I should have measured that at the time, but was in a hurry to get going and get to work… Now that I have measured it I’m more confused!

Old Coil: Primary = 22ohms Secondary = 7.1kohms
New Coil: Primary = 0.7 ohms, Secondary = 7.2kohms.

The specs in the ROM call for Primary = 0.5ohms plus/minus 10% and Secondary 6k ohms plus/minus 10%

So, the new coil (bought from popular jaguar specialist in UK using the correct Jaguar part number) is already out of spec, though clearly still works.

Hello Jamesken - prior to taken the measurements, did you touch both ends of the meter leads to each other so as to determine the meter’s lead resistance(this is a normal procedure prior to doing any ohms test) - this is generally 0.3 ohm to 0.4 ohm - using this information, subtracted from your test results, would give a more accurate result of the coil tests - therefore, your primary result “could” be possibly closer to specs - Tex Terry, II - 1991 XJS V12 Classic Coupe, 1986 XJS V12 Coupe - sent 11/20/2020 1311hrs. EST USA.
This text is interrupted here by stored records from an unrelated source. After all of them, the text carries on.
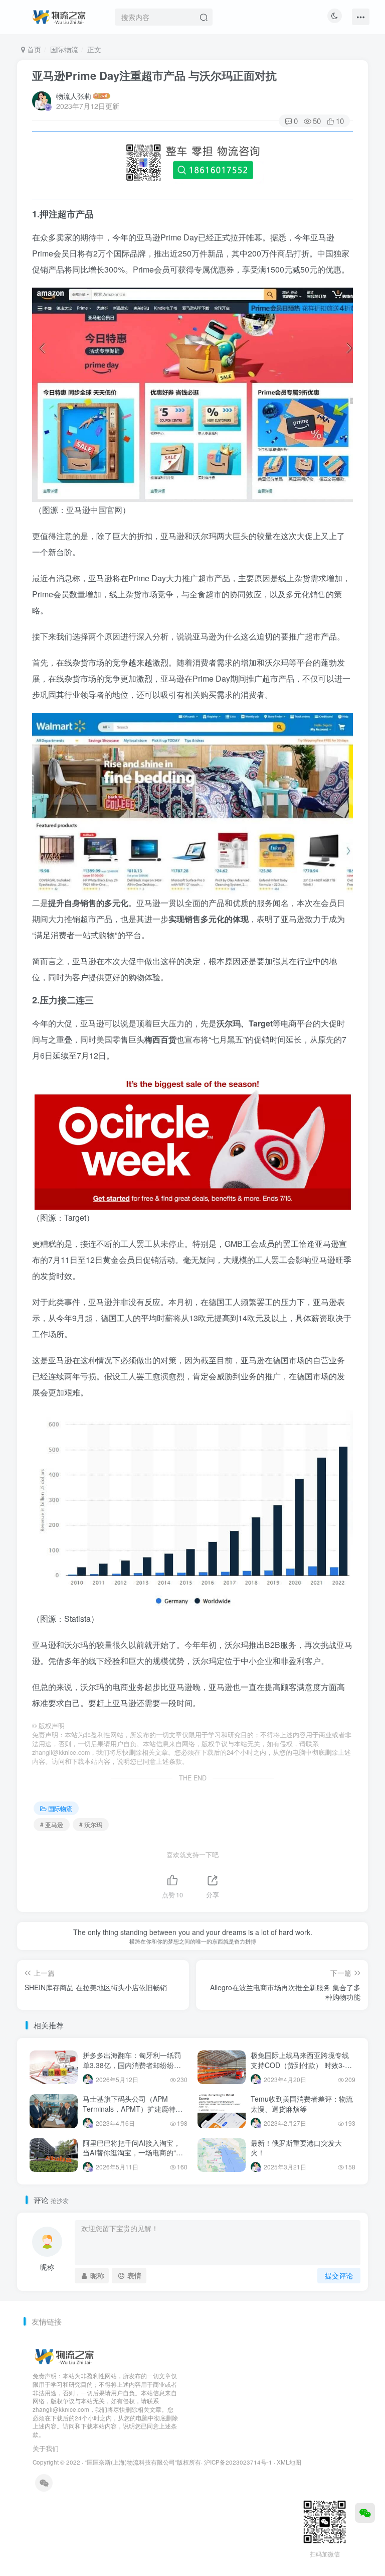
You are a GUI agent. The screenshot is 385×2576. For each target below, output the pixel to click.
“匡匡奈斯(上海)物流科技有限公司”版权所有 (143, 2462)
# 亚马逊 (51, 1824)
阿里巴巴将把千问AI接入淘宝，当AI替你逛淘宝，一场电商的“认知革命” (133, 2152)
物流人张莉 (73, 96)
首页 (33, 49)
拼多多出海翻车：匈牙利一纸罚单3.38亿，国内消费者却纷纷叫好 (132, 2065)
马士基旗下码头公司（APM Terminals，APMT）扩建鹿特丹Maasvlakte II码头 (132, 2108)
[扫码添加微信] (365, 2513)
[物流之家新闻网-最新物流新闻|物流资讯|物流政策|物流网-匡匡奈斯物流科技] (59, 15)
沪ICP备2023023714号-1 (238, 2462)
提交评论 (339, 2275)
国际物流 (64, 49)
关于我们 (46, 2448)
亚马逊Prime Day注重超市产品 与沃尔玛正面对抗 (154, 75)
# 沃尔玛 (90, 1824)
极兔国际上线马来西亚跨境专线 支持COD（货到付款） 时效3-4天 (300, 2065)
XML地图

Your old coil was clearly FUBAR.

By chance would you happen to know the part number of the coil that you used?

Well I don’t know about completely FUBAR but it was 26 years old so no point putting it back in just because I forgot to use my multimeter correctly!

Hi A.J, I ordered it from Jaguar Classic Parts using PN DBC1140. It came in it’s Bosch box, not in a Jaguar box, but there is no marking on the box. I didn’t think to look for any original Bosch part number before fitting it and if there is any marking on the coil itself it must be on the part I can’t see.